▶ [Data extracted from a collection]
============================================================

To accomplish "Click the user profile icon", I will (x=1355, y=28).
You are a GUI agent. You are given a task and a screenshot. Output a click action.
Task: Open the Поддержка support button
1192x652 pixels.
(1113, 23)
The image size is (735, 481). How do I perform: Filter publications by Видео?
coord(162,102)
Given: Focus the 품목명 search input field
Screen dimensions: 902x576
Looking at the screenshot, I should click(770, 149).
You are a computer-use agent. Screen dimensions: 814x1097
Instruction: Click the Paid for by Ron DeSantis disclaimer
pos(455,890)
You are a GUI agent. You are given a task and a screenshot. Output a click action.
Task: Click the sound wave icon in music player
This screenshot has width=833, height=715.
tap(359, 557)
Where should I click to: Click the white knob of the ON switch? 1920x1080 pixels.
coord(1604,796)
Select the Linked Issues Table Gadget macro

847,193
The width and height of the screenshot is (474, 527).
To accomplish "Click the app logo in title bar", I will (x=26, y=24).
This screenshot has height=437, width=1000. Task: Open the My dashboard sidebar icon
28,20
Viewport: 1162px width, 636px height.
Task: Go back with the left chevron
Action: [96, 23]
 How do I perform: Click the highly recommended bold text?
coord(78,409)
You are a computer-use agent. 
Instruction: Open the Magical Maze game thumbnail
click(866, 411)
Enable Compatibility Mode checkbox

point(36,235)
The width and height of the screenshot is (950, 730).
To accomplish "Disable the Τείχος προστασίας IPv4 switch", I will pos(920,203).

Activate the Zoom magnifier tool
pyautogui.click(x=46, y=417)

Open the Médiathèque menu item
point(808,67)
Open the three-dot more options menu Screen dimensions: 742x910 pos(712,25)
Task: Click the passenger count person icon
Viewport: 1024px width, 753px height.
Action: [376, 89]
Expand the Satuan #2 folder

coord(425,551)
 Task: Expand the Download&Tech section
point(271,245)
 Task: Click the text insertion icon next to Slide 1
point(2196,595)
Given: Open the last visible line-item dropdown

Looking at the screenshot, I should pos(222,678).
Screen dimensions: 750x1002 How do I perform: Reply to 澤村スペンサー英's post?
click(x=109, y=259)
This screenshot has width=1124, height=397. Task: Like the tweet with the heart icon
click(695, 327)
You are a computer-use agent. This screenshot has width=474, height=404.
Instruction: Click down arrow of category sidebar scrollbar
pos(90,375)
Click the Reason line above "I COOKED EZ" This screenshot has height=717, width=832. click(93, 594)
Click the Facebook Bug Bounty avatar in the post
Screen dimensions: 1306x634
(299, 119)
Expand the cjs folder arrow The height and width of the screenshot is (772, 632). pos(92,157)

============================================================

▶ [How to complete this task] Your answer should be every entry above, repeated exactly.

▶ [Written reply]
To accomplish "Click the user profile icon", I will (x=1355, y=28).
You are a GUI agent. You are given a task and a screenshot. Output a click action.
Task: Open the Поддержка support button
1192x652 pixels.
(1113, 23)
The image size is (735, 481). How do I perform: Filter publications by Видео?
coord(162,102)
Given: Focus the 품목명 search input field
Screen dimensions: 902x576
Looking at the screenshot, I should click(770, 149).
You are a computer-use agent. Screen dimensions: 814x1097
Instruction: Click the Paid for by Ron DeSantis disclaimer
pos(455,890)
You are a GUI agent. You are given a task and a screenshot. Output a click action.
Task: Click the sound wave icon in music player
This screenshot has width=833, height=715.
tap(359, 557)
Where should I click to: Click the white knob of the ON switch? 1920x1080 pixels.
coord(1604,796)
Select the Linked Issues Table Gadget macro

847,193
The width and height of the screenshot is (474, 527).
To accomplish "Click the app logo in title bar", I will (x=26, y=24).
This screenshot has height=437, width=1000. Task: Open the My dashboard sidebar icon
28,20
Viewport: 1162px width, 636px height.
Task: Go back with the left chevron
Action: [96, 23]
 How do I perform: Click the highly recommended bold text?
coord(78,409)
You are a computer-use agent. 
Instruction: Open the Magical Maze game thumbnail
click(866, 411)
Enable Compatibility Mode checkbox

point(36,235)
The width and height of the screenshot is (950, 730).
To accomplish "Disable the Τείχος προστασίας IPv4 switch", I will pos(920,203).

Activate the Zoom magnifier tool
pyautogui.click(x=46, y=417)

Open the Médiathèque menu item
point(808,67)
Open the three-dot more options menu Screen dimensions: 742x910 pos(712,25)
Task: Click the passenger count person icon
Viewport: 1024px width, 753px height.
Action: [376, 89]
Expand the Satuan #2 folder

coord(425,551)
 Task: Expand the Download&Tech section
point(271,245)
 Task: Click the text insertion icon next to Slide 1
point(2196,595)
Given: Open the last visible line-item dropdown

Looking at the screenshot, I should pos(222,678).
Screen dimensions: 750x1002 How do I perform: Reply to 澤村スペンサー英's post?
click(x=109, y=259)
This screenshot has width=1124, height=397. Task: Like the tweet with the heart icon
click(695, 327)
You are a computer-use agent. This screenshot has width=474, height=404.
Instruction: Click down arrow of category sidebar scrollbar
pos(90,375)
Click the Reason line above "I COOKED EZ" This screenshot has height=717, width=832. click(93, 594)
Click the Facebook Bug Bounty avatar in the post
Screen dimensions: 1306x634
(299, 119)
Expand the cjs folder arrow The height and width of the screenshot is (772, 632). pos(92,157)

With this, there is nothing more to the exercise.